We used the "upmap" trick of Rene Diepstraten in ticket #39555 (set an upmap for the problematic PG on a different OSD on the same host) and remove that later.
Running Ceph Mimic 13.2.8
This bug manifests itself in different Ceph versions under different circumstances. Is there any info we (users) can provide when this occurs to gather more data so this bug can get properly addressed?
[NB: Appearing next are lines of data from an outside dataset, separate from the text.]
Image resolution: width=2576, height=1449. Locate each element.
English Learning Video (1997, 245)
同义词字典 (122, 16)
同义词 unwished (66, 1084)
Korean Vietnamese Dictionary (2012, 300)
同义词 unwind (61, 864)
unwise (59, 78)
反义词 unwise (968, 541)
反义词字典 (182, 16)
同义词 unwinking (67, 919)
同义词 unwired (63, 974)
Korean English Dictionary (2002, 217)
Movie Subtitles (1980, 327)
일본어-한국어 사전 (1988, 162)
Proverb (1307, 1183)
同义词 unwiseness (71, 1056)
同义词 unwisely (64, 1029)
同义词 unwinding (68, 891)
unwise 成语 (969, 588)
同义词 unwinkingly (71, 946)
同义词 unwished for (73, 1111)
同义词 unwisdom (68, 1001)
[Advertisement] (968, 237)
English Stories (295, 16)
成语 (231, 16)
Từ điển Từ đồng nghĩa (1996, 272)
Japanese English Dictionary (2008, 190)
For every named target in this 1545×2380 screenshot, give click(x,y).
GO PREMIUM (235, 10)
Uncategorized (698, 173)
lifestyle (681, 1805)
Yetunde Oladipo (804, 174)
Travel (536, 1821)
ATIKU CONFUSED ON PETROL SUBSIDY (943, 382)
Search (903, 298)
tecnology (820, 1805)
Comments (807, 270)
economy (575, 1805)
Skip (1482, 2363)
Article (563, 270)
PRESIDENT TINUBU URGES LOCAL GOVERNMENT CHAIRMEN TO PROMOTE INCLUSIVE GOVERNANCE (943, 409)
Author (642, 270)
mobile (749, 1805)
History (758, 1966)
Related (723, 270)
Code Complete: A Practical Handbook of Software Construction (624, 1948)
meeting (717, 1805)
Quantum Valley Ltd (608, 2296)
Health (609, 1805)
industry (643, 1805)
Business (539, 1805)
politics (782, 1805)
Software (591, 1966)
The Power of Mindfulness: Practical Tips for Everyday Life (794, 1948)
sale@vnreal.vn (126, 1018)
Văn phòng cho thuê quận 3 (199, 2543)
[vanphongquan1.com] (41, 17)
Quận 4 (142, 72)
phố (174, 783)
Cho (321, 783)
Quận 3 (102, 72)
Updated by David Zafman over 4 years ago
A backport to Mimic of the fix can be found here:
https://github.com/ceph/ceph/pull/32361
Or if you can build from source apply https://github.com/ceph/ceph/pull/32361/commits/c71bfebf37b61bde0ffa1c8b816a07a39ab5add8 to v13.2.8
Updated by Stefan Kooman over 4 years ago
Hi David:
Good to know the bug is indeed fixed ... too bad it didn't make it in 13.2.8. Anyways ... building patched packages now ...
Updated by Nathan Cutler over 4 years ago
- Status changed from Pending Backport to Resolved
While running with --resolve-parent, the script "backport-create-issue" noticed that all backports of this issue are in status "Resolved" or "Rejected".